Try it: Could you filter the records below and return each line that holds "agent"?

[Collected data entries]
━━━━━━━━━━
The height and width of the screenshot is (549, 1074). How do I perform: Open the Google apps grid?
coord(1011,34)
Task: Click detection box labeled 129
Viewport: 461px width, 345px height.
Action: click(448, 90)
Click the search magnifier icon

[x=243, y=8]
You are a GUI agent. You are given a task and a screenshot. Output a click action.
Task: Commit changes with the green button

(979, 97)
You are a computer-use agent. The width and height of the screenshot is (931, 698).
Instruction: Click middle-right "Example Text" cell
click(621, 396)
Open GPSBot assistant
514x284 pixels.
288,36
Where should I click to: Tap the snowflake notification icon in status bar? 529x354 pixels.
━━━━━━━━━━
Exercise solution:
You are a GUI agent. You are given a task and a screenshot. Output a click action.
You are a computer-use agent. The width and height of the screenshot is (931, 698).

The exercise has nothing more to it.